▶ TASK GOAL
Rewrite the records from the line containing "Select Commits in" to the line containing "will (x=1421, y=479).", replacing "Repos" with "Repositories" and keeping everything else the same.

▶ Items from a data source
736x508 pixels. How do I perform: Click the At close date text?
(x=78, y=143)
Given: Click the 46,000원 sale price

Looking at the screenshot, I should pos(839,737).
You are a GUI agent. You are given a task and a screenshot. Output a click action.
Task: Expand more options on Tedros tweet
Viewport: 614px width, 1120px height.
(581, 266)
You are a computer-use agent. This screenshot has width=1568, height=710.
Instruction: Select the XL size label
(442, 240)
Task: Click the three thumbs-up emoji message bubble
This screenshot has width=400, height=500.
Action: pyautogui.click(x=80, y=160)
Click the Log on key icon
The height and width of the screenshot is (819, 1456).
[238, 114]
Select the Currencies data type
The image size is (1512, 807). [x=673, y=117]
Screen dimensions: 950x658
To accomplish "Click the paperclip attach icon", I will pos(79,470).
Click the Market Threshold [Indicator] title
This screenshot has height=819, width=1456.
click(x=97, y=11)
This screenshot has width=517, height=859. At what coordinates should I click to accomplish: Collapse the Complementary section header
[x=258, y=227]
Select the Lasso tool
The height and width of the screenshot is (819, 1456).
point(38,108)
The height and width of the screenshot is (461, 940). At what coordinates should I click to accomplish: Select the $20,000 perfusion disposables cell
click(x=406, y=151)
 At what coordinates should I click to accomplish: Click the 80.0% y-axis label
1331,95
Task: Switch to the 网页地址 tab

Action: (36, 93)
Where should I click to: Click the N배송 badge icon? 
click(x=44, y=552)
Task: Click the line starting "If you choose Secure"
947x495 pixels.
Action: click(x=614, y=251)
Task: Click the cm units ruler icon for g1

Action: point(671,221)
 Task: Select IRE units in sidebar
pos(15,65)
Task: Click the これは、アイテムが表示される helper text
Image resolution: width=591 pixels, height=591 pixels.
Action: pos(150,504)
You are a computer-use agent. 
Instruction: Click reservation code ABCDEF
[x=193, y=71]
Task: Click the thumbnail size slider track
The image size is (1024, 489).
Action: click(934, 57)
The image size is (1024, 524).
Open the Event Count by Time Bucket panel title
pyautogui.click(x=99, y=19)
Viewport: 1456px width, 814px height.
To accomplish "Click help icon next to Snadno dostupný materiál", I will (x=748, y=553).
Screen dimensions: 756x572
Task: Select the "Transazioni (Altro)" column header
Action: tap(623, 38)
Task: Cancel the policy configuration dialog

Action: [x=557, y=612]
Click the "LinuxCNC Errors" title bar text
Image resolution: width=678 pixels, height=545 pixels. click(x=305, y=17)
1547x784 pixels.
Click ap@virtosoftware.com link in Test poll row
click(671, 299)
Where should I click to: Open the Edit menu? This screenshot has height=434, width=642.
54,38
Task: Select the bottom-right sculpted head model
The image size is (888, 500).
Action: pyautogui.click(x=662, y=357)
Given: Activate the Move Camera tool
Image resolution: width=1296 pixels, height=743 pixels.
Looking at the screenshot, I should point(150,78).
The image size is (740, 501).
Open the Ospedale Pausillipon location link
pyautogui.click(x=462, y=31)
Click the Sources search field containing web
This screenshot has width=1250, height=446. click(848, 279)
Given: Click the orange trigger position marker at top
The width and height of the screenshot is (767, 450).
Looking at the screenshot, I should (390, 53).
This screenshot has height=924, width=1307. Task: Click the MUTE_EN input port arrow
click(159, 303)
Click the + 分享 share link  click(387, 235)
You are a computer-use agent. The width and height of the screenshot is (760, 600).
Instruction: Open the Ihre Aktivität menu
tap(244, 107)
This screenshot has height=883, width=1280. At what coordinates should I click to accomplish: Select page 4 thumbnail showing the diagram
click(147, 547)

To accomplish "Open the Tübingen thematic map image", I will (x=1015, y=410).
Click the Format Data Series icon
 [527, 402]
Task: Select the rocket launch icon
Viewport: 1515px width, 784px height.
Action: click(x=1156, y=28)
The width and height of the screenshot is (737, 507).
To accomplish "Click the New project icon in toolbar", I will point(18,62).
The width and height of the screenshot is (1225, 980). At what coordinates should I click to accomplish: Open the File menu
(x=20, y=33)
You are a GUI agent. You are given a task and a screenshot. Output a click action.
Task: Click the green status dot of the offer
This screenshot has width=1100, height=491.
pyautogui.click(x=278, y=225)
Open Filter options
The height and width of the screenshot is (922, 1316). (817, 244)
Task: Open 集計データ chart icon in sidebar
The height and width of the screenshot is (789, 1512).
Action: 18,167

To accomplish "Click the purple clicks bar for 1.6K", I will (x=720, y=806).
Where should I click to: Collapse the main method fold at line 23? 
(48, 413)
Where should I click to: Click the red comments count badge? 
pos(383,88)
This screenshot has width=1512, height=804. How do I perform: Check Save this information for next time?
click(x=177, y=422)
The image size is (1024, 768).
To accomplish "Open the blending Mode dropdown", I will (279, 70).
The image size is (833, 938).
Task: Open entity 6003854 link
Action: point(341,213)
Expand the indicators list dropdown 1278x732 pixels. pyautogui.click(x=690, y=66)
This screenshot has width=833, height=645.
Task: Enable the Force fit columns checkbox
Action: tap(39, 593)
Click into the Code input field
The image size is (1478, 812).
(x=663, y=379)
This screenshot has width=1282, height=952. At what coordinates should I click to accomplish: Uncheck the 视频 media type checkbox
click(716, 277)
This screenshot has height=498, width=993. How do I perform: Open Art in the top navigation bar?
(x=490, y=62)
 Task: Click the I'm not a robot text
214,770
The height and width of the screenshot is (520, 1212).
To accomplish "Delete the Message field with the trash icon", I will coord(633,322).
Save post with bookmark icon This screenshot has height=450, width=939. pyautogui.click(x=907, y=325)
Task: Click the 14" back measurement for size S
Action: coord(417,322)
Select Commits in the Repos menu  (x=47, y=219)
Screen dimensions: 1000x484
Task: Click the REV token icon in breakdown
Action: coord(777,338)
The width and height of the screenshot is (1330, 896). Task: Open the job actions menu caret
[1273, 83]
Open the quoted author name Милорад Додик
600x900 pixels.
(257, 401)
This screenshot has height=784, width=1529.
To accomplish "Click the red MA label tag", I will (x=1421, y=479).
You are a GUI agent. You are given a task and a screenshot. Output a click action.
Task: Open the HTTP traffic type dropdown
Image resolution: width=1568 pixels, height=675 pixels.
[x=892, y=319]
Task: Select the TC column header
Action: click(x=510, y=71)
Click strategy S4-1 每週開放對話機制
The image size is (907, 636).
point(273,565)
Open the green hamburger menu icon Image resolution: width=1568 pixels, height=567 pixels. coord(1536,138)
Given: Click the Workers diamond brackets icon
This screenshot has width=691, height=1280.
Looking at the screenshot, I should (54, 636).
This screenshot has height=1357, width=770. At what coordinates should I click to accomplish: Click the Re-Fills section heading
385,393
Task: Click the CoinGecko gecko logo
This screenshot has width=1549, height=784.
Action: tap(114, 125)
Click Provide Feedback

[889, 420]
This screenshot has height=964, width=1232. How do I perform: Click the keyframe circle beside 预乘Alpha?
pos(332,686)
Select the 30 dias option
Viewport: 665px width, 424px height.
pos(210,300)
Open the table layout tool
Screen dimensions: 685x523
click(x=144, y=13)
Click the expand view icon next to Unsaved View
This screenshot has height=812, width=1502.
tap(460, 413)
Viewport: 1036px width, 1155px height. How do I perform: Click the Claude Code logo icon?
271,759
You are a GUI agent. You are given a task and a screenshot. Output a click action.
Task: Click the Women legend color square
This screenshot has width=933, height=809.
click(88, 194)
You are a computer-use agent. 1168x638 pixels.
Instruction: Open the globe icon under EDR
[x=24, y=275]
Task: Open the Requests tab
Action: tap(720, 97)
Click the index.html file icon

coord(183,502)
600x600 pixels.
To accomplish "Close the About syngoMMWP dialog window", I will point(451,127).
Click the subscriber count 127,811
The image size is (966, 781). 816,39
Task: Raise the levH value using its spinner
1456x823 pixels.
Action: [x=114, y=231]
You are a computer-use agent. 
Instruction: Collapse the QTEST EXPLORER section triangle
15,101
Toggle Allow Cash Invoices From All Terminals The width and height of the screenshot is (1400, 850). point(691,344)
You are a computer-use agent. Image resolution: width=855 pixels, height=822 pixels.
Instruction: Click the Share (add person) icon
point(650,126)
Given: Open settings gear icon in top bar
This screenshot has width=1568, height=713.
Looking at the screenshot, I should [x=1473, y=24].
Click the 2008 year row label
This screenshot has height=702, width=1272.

▶ PROBLEM SOLUTION
Select Commits in the Repositories menu  (x=47, y=219)
Screen dimensions: 1000x484
Task: Click the REV token icon in breakdown
Action: coord(777,338)
The width and height of the screenshot is (1330, 896). Task: Open the job actions menu caret
[1273, 83]
Open the quoted author name Милорад Додик
600x900 pixels.
(257, 401)
This screenshot has height=784, width=1529.
To accomplish "Click the red MA label tag", I will (x=1421, y=479).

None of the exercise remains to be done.